The USM Faculty Senate voted in favor of dropping the Entry Year Experience – or EYE – course requirement for incoming freshmen of the Fall ’09 semester. In their monthly meeting last Friday, the Senate voted 16-7 to postpone making an EYE course required for next year’s freshmen class.
The EYE courses, introduced last January as a part of the new curriculum, were conceived as an interdisciplinary introduction to higher education.

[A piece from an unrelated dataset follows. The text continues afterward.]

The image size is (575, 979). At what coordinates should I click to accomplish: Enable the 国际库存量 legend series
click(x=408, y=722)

First year students who might feel daunted by the impending list of general education requirements are given a chance to broaden their horizons with these unique course offerings.
Political Science professor Michael Hamilton introduce the issue, noting that only 44 of the necessary 55 sections of EYE courses needed to accommodate all freshmen have been developed.

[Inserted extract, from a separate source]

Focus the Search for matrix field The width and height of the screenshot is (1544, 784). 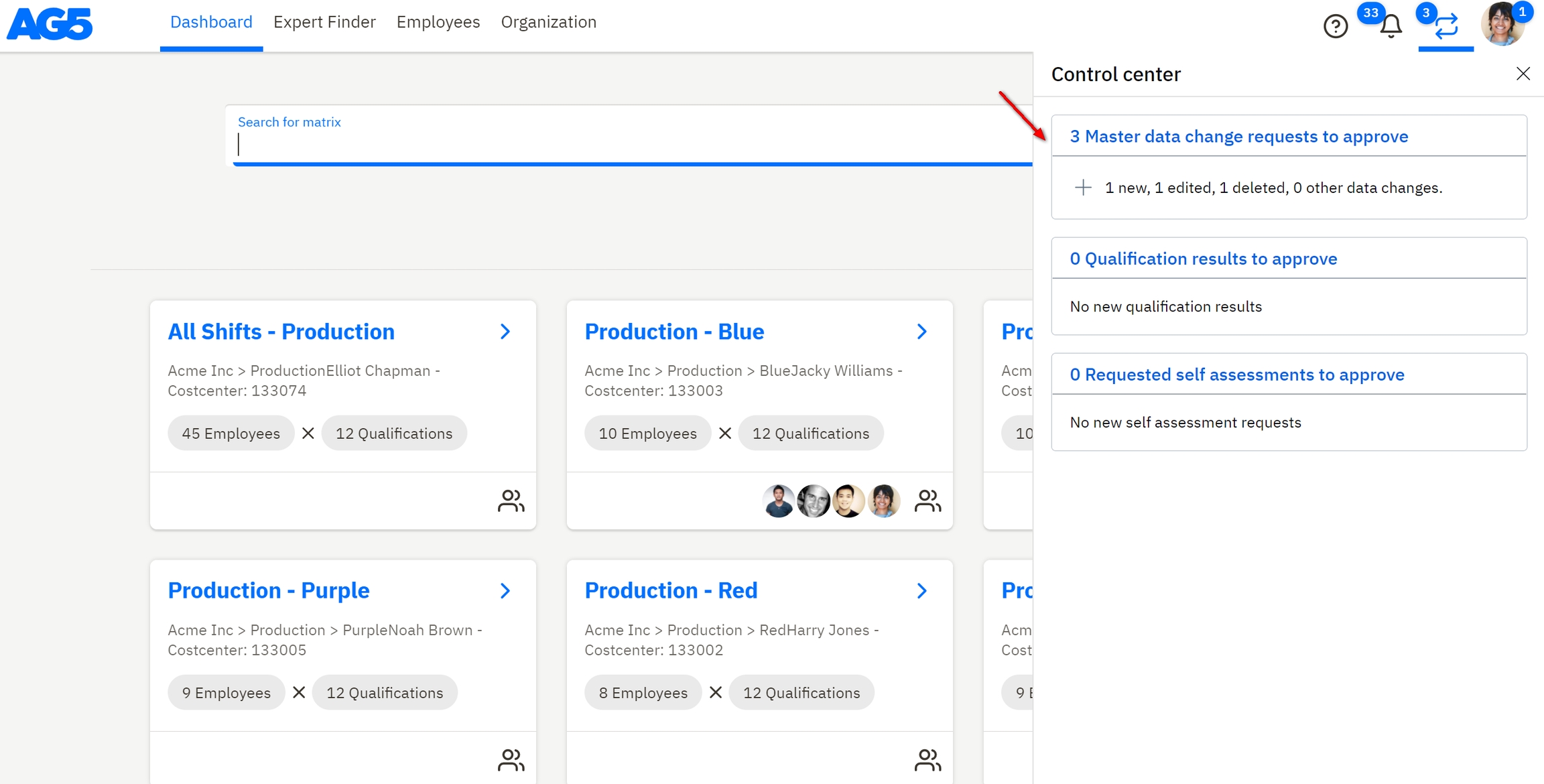(x=630, y=144)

“We are unable to deliver the number of sections we know we need to fulfill the requirement”, Hamilton said.
Hamilton voiced his concern that requiring students to take a course for which there were not an adequate number of section could make for a “scheduling and [public relations] disasters,” or end up in an overcrowded class that would detract from the conceived intimacy of the courses.
“With the shortages we face in available sections of EYE, we are undermining the principles of the new curriculum,” said Professor Susan Feiner.

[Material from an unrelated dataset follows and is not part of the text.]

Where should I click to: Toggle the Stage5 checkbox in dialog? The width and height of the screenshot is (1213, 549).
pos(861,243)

EYE courses such as “HIV/AIDS: Science Society and Politics” and “Shopping: American Consumerism” draw from different concentrations and seek to excite first year students about the wide range of courses and subjects, while giving them a feel for the education at the college level.
“This is the first time 90 percent of students have heard the word ‘interdisciplinary,’ ” said Media Studies professor Dennis Gilbert.
President Botman also addressed the Faculty Senate, and along with Chief Financial Officer Dick Campbell, discussed the impending $2.7 million curtailment of USM’s state funding.
“I don’t have to belabor the point that we are in exceedingly hard times,” said Botman.
Calling the search to cut $2.7 million an “excruciating task,” Botman also pointed out that these cuts would likely not be the last due to what she called “anemic” tax revenue in Maine.
“The moment we find those dollars.we might be looking at further cuts in 2010, and 2011,” said Botman.
Botman told the Senate she is not content to slowly whittle away at USM in the name of budget cuts – what she called “death by a thousand cuts”, but rather, would like the university to re-imagine itself, and become more financially sustainable in the process.
“If I were to imagine USM in ten years, it would be a very different place.” said Botman.
Business department representative Bob Heiser shared his concern with Botman regarding how announcements of budget cut. With so much of USM’s funding coming through tuition, he felt the school must mediate how it’s perceived in the media if it wants to attract students.
“I don’t want our brand to be undermined by the media,” Heiser said, who suggested tasking the marketing department with addressing the issue.
CFO Dick Campbell also presented USM’s budget for the current and upcoming year, which has been carefully reconsidered in light of current and future cuts.
Both Botman and Campbell admitted that USM’s budgeting practices have historically be very undisciplined, with Campbell describing his primary job as “conducting triage” in his two years in the school’s CFO position.
“This university has been very decentralized in it’s budget.” Said Botman, who also suggested the creation of a budgetary advisory committee, to provide oversight and advice to the administration as it seeks to keep tighter watch over its finances.